Special Report: Trump heads to arraignment
Special Report: Trump heads to court for arraignment on criminal charges 30:11

More than 150 years before former President Donald Trump was arrested, a sitting president, Ulysses S. Grant, was in trouble with the law. 

Grant was an apparent speed demon with his horse and buggy. He was stopped by police in Washington for speeding several times, Cathy Lanier, chief of D.C.'s Metropolitan Police Department told WTOP in 2012. Grant was taken into custody after he was caught racing his buggy on M Street. 

"They ended up letting him pay a fine and walk back to the White House," Lanier told WTOP.

The officer who stopped Grant in 1872 was William H. West, a former enslaved person and Civil War veteran, according to the National Law Enforcement Officers Memorial Fund. West was one of two Black police officers to work for the police department in Washington at the time.

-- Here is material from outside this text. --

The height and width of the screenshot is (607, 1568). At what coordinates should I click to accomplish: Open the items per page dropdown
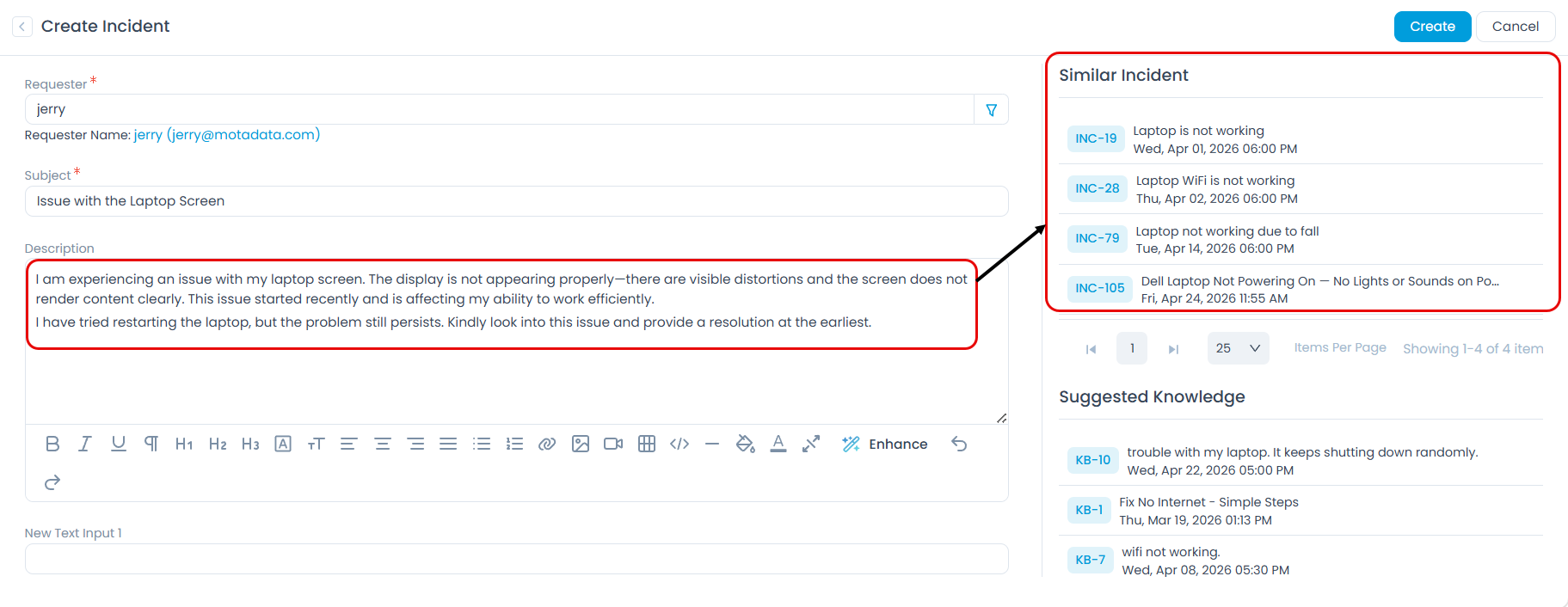(1238, 348)
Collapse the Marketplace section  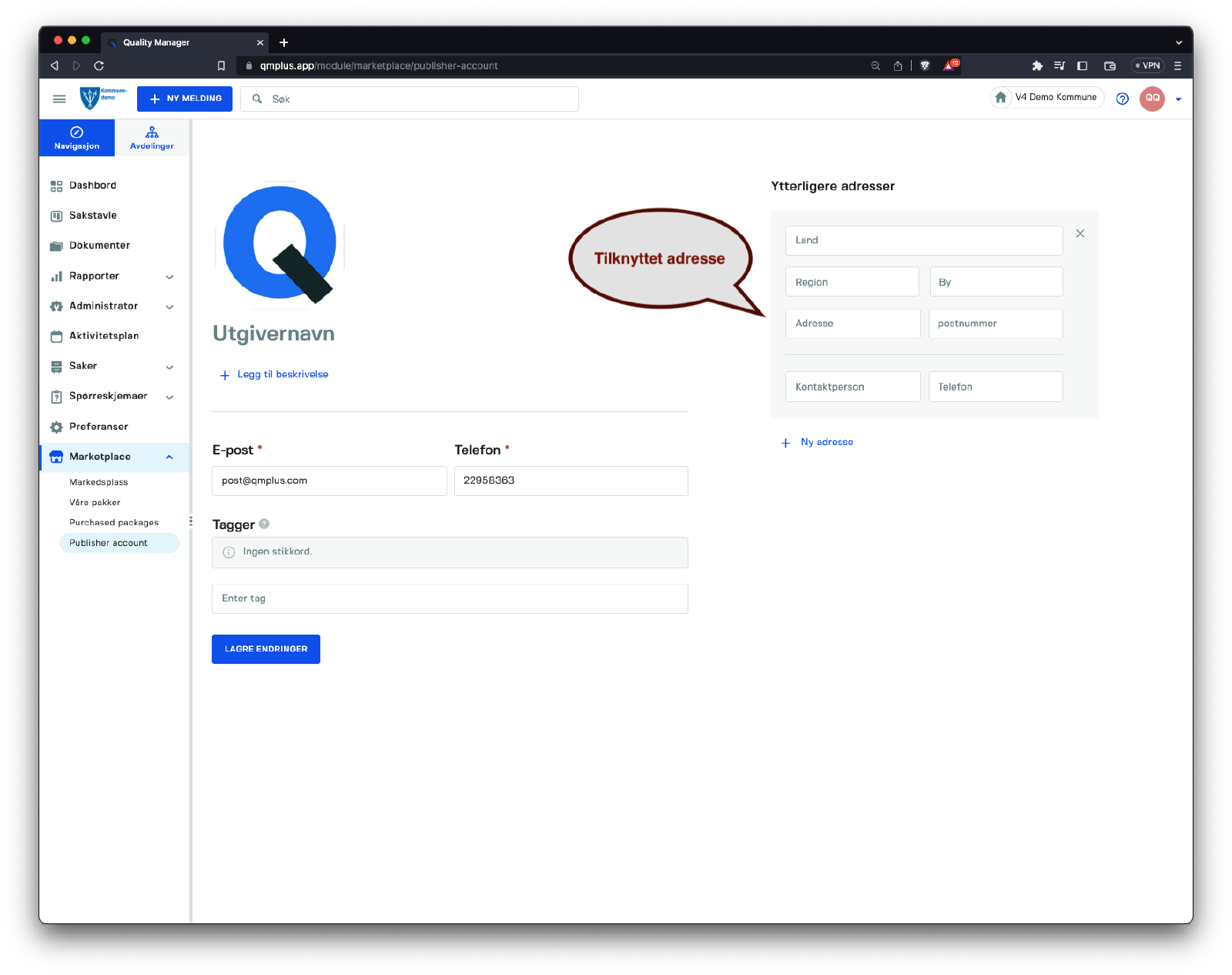pyautogui.click(x=169, y=457)
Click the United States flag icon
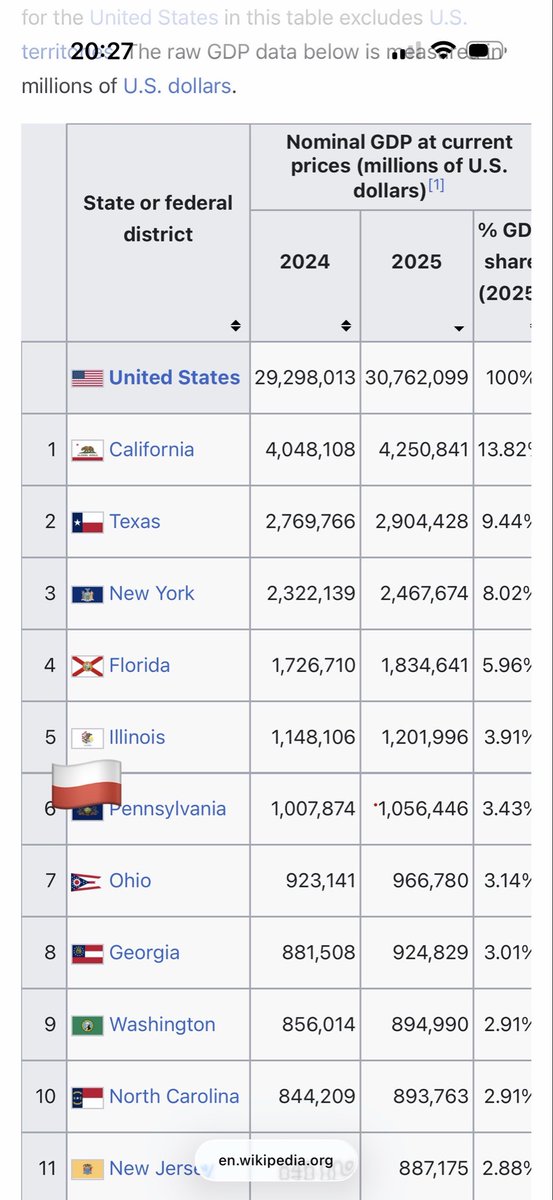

The officer spotted Grant speeding twice. The first time, West gave Grant a warning and sent him on his way. But West saw the president speeding again the very next day. 

"I am very sorry, Mr. President, to have to do it, for you are the chief of the nation and I am nothing but a policeman, but duty is duty, sir, and I will have to place you under arrest," West said, according to the National Law Enforcement Officers Memorial Fund. 

Grant was released on a $20 bond, now equivalent to around $430, after his arrest. 

West continued his work as a police officer until his retirement in 1901. West and the arrest were featured in the Washington Evening Star on Sept. 27, 1908, seven years before his death.

"The General's Love for Horses and His Pleasure in Driving Were the Cause of His Trouble," the article notes about Grant.